How Much Money Should You Save Before You Buy or Lease?

You will need to put money down when you buy or lease a car. Leasing is not always affordable, either. The average monthly car lease around $400, so it could actually cost you far more to lease than purchase a new vehicle with a more sizable down payment. In general, you should have at least $2,000 to put down on a new car.


If you’re leasing, you don’t want to put down more than this figure at the max. You might decide to lease over buy if you don’t have a large sum of money to put down but you have good credit and want to explore different car models before buying your own. On the other hand, buying is a long-term investment that generally pays you back more. Because you build equity on your vehicle, you gain it as a financial asset as opposed to only paying to use a car through a lease.
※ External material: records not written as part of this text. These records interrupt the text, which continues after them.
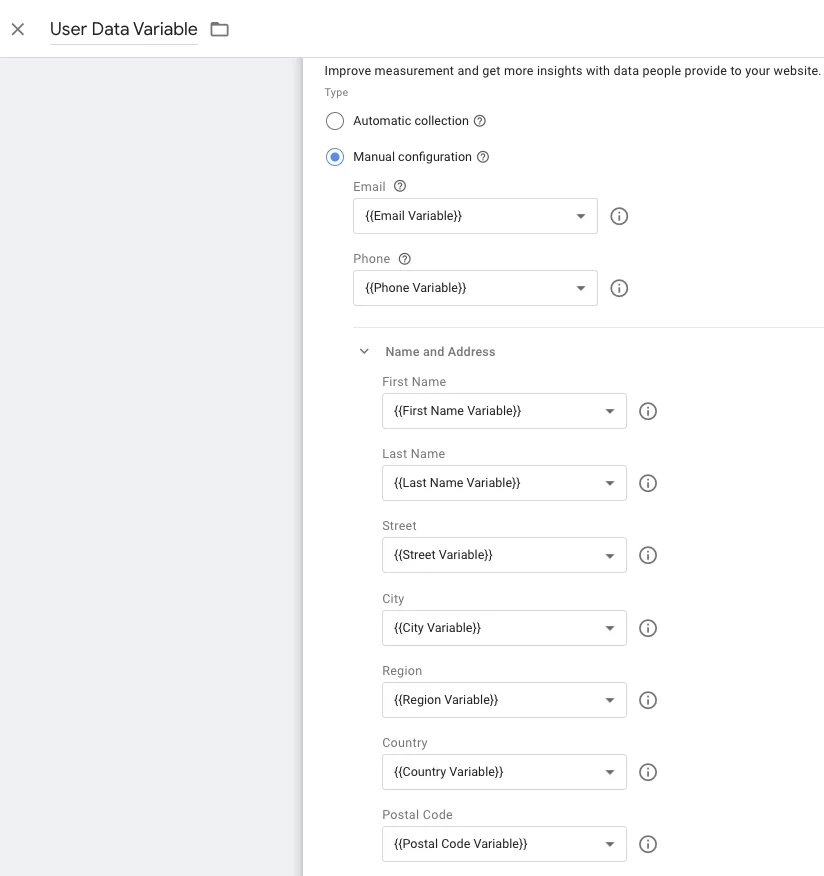Screen dimensions: 824x876
Task: Click the help icon beside Automatic collection
Action: [479, 121]
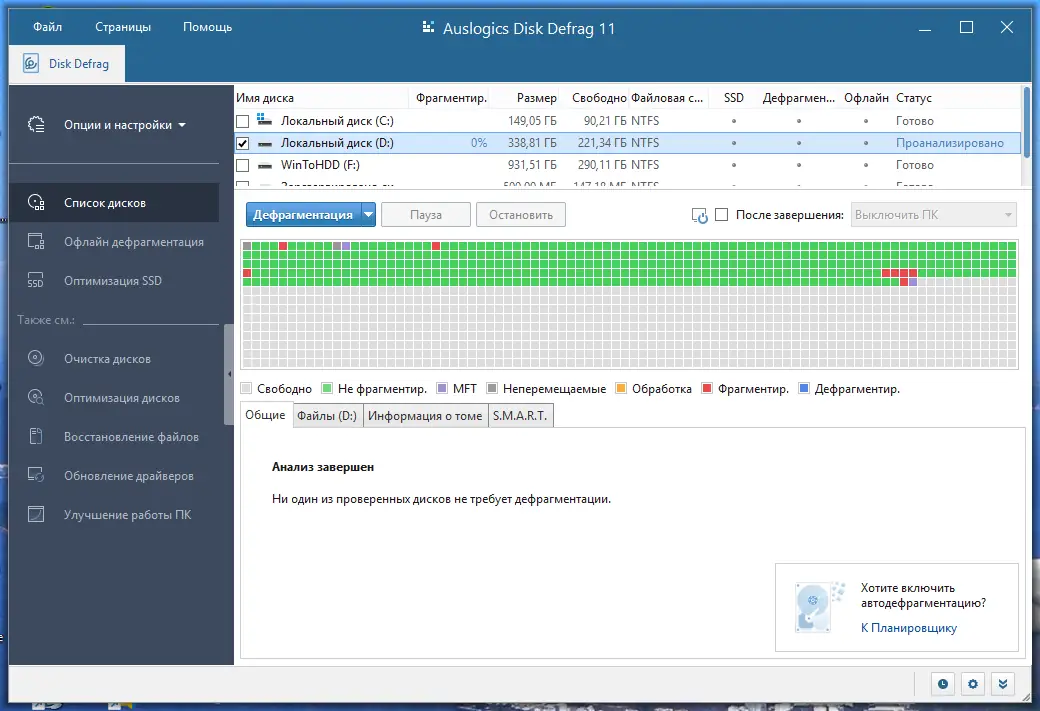Check the Локальный диск (C:) checkbox
This screenshot has height=711, width=1040.
tap(243, 121)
Used, New or Lease - Which Option Is Best for Your Next Car

How to Save for a Car Quickly

In addition to boosting your monthly savings contributions, you need to find ways to expand your budget. Side jobs can be a good way to earn several hundred to over $1,000 a month if you commit at least 15 hours a week. For some people, the weekend is prime time to work a part-time gig and earn some extra money for an investment like a new car. Others may find it better to reduce their debts through negotiation, consolidation, and refinancing. You can refinance student loans through a private lender to reduce your payments, lower your interest rate, and save more money.


Used vs. New Car: What to Look For

There are things to consider besides initial cost like which cars get the most traffic tickets and the costs of insurance. But if your only goal is to save money, then a used car makes sense on paper. However, you have to be cautious when considering second-hand vehicles. Unless you buy from a reputable dealership or seller, you run the risk of taking on a car with a lot of mechanical problems that will cost a fortune to fix. When you buy a used car, it’s best to steer clear of any car with a mileage over 12,000 per year of its age. You can also request to have a car inspected by a mechanic before you commit to a purchase.
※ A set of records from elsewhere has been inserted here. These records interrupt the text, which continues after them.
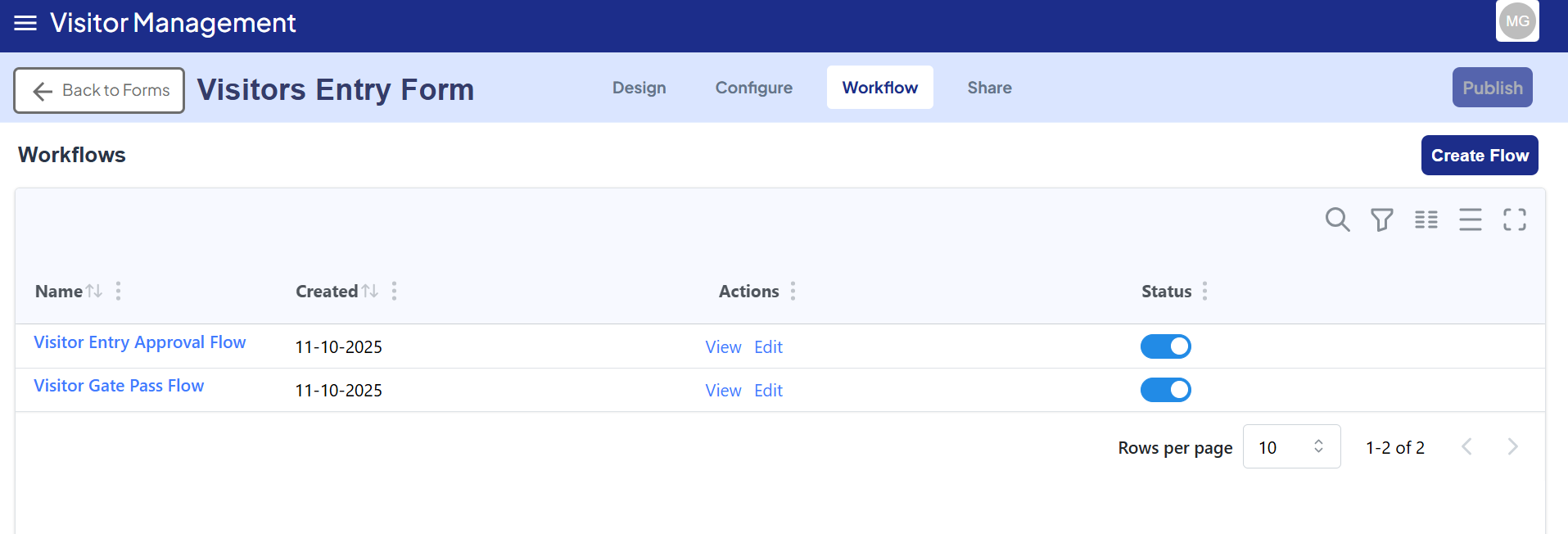Switch to the Design tab
1568x534 pixels.
(639, 88)
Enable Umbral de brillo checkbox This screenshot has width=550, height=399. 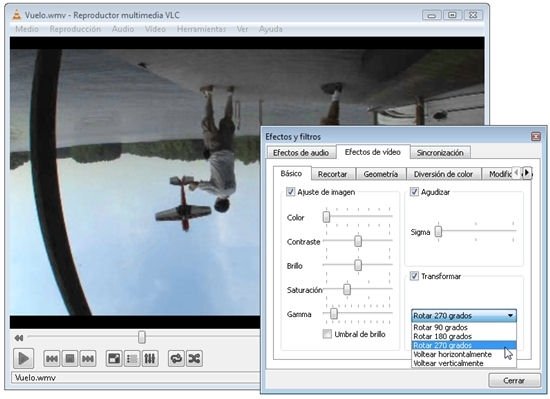(x=327, y=334)
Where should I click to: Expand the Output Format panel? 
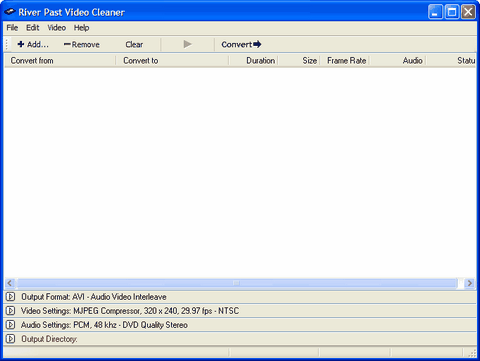pyautogui.click(x=10, y=296)
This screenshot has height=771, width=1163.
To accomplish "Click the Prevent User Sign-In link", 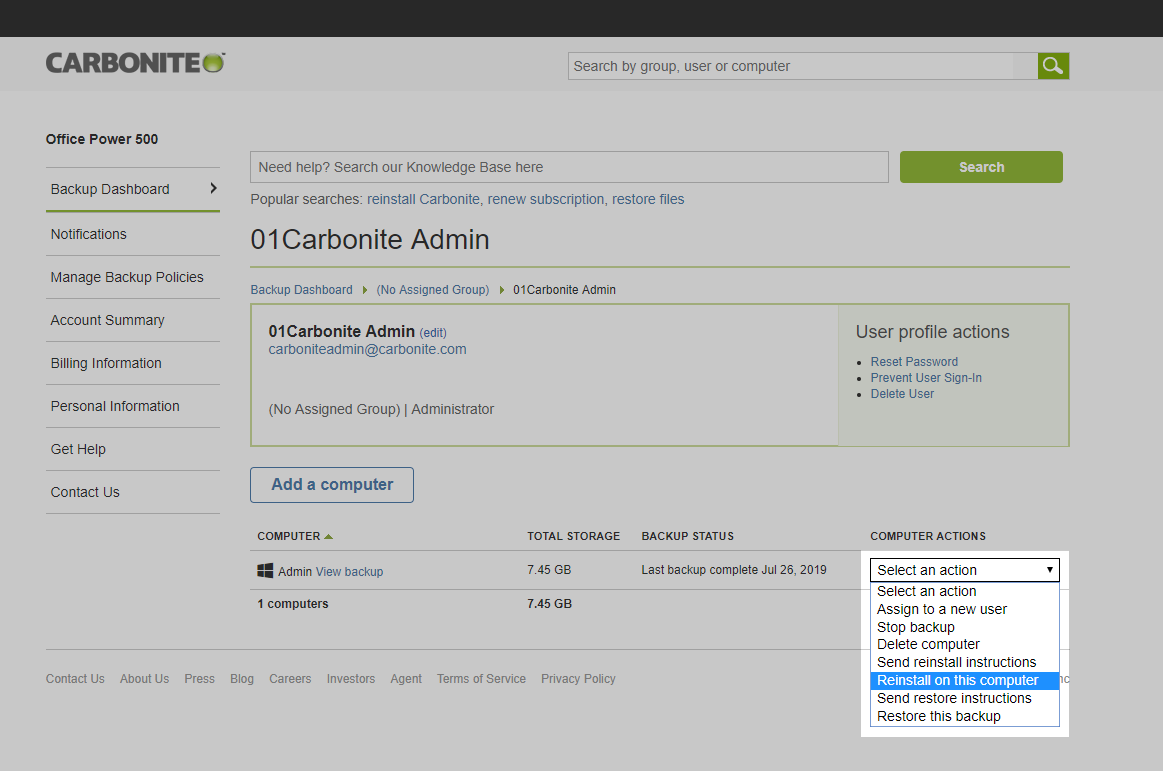I will tap(926, 378).
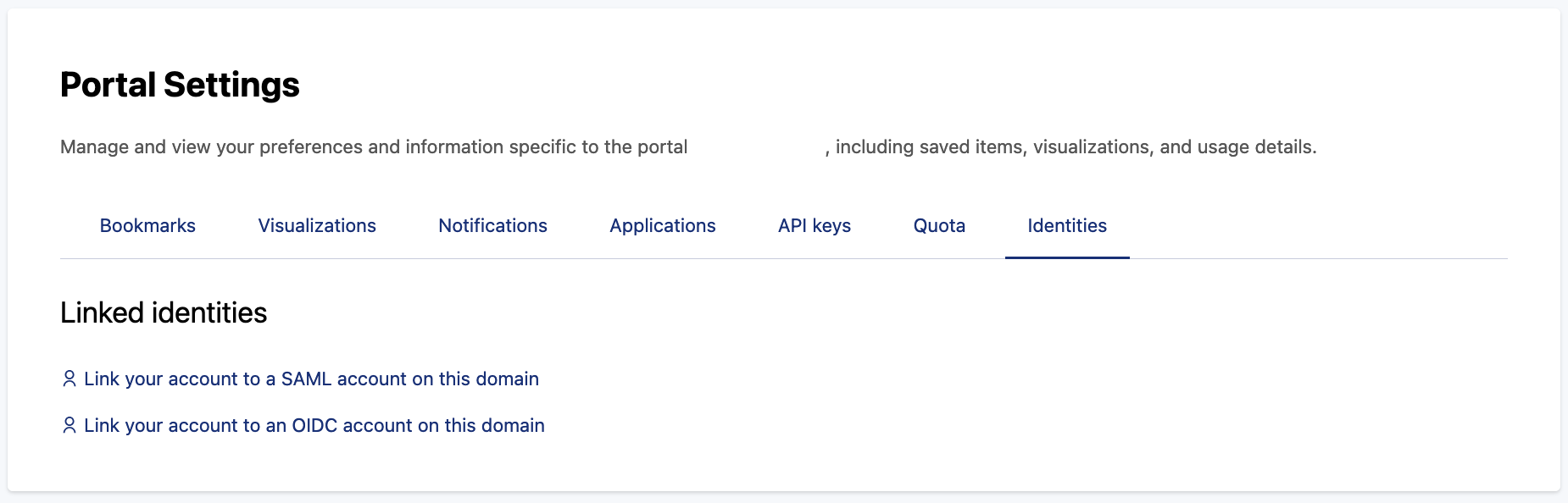Link your account to an OIDC account
Image resolution: width=1568 pixels, height=503 pixels.
314,425
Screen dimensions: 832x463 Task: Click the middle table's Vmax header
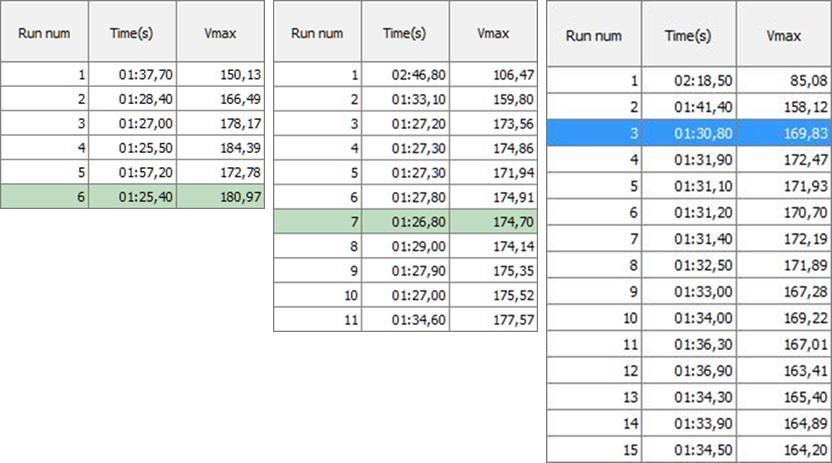coord(493,32)
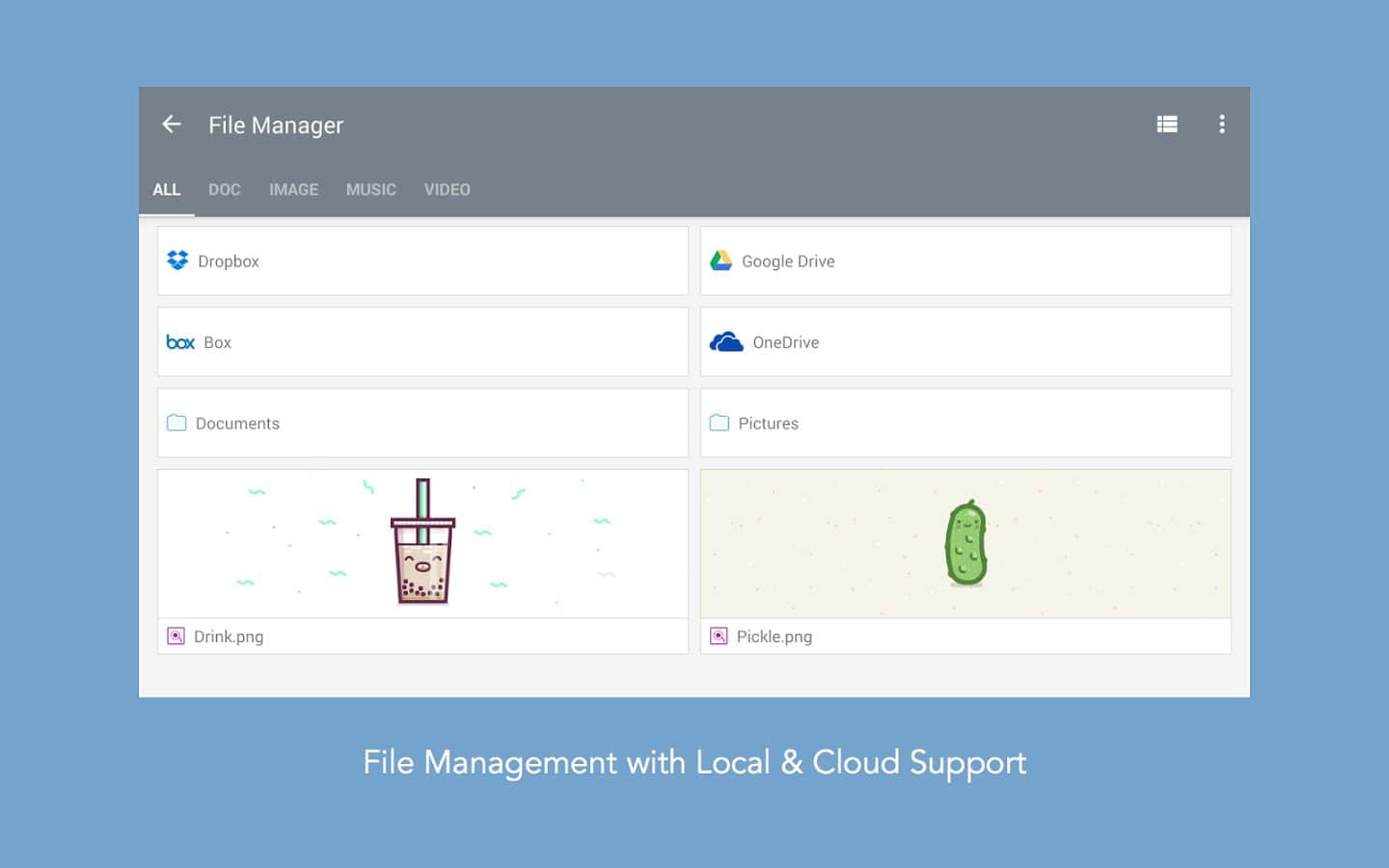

New vehicles can save you the most in the long-run due to greater technology and fuel efficiency. The biggest drawback is the upfront cost, which can set you back by $40,000 to over $100,000 depending on the type of car you want. Ultimately, it’s best to weigh your current budget with your lifestyle and preferences. If it makes more sense to buy, but you don’t have enough available, consider saving up for a few more months so you can ultimately get the greatest bang for your buck.